Senate Bill 34 could save district money, further support cyber ed
Brit Milazzo
Monday, June 10, 2019

There’s a bill circulating in the state Senate that has the potential to save public school districts money, while also benefiting district-supported cyber education programs like that at Bald Eagle Area School District.

Introduced by Sen. Judy Schwank, Senate Bill 34, if passed, would require families to pay out-of-pocket tuition to attend cyber charter schools if their home district offers its own cyber program. The BEA Cyber Academy, under direction of program facilitator Margie Fisher, provides students within the Bald Eagle Area School District a form of alternative learning that takes them outside of the traditional classroom setting.

Anticipating an increase enrollment of BEA Cyber Academy, the program relocated into a spacious room at the high school, which could accommodate more students and is supported by Superintendent Jeff Miles.

“Twelve years ago, Bald Eagle identified the need for an alternative educational experience,” Fisher said. “During this time, we have worked hard to offer a quality program to students who need to be enrolled in online classes for various reasons.”

Confident the program is designed to meet the need of students within the district, it is still constantly being evaluated to enhance the program, while also exploring new avenues and opportunities for students, Fisher said.

“We have had an excellent track record on student graduation and their preparation for a successful future,” she said. “We have not only anticipated the need for online education, we embrace it and are committed to making it the best program in the area. I doubt any Cyber Charter school could match the personal attention that our students receive in the BEA Cyber Academy.”

In a prepared statement, Schwank said school districts are responsible for the tuition of resident students attending cyber charter schools.

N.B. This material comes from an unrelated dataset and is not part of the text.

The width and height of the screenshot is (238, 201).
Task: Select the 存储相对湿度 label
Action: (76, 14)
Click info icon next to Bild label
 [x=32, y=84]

“This is set at the amount of the district's net per-student share of state basic education funding,” she said. “Under my legislation, a district that offers a cyber program equal in scope and content to the cyber charter school will not be responsible for the tuition costs. Instead, tuition costs will be treated in cyber situations the same as they are when resident students attend non-district brick-and-mortar schools.”

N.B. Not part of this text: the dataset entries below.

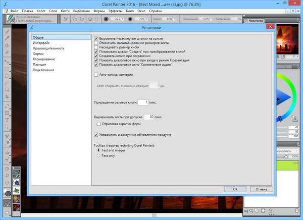Select 'Производительность' in the settings list
Screen dimensions: 303x220
(x=49, y=48)
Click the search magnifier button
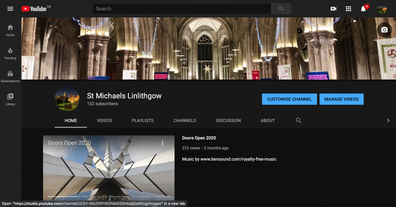 pyautogui.click(x=281, y=9)
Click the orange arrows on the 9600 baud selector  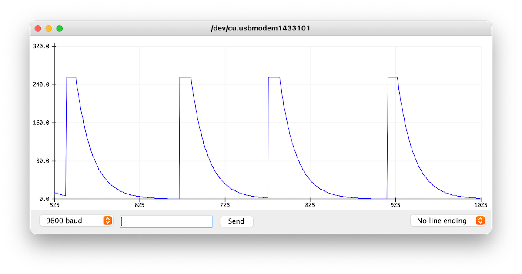[x=107, y=221]
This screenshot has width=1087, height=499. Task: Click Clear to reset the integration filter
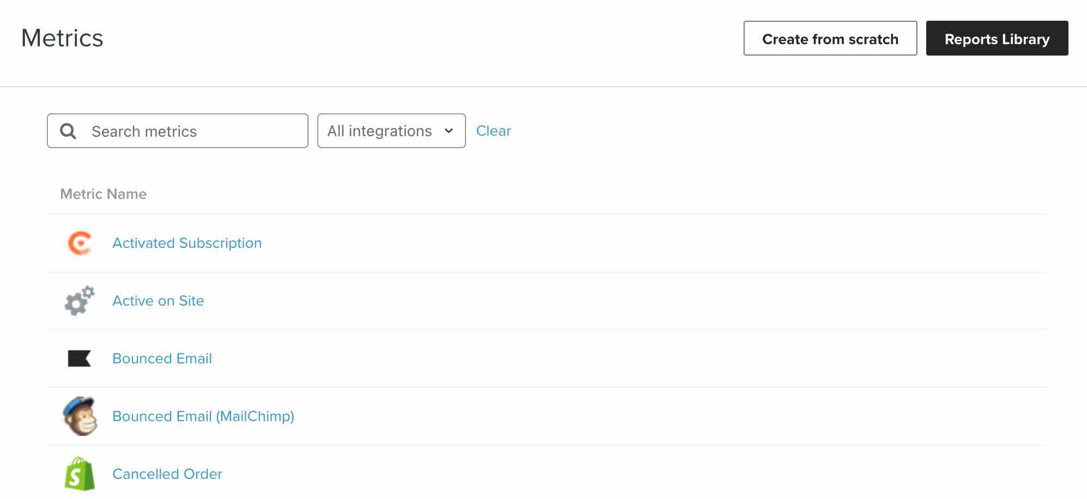[x=493, y=131]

District business manager Craig Livergood said that if the bill passes, there would be a savings that could be used to support or provide additional support for programs at BEA, and which could also aid the district in keeping taxes level. Of course, all decisions would be made by the nine-member school board.

As of February, the Bald Eagle Area School District has paid a cyber charter school tuition of  $244,246.18 for 21 cyber school students. That’s an increase of $99,127.10 from the 2017-18 school year, according to Livergood.

To learn more about the BEA Cyber Academy, visit this link: https://www.beasd.org/o/bald-eagle-area-cyber-academy. Those students who are a part of cyber education at Bald Eagle Area School District also have the option of working one-on-one with a certified teacher, participating in district-sponsored extracurricular activities, attending Central Pennsylvania Institute of Science and Technology and more – which is not an option for students who attend cyber charter schools. He or she also graduates with a Bald Eagle Area diploma.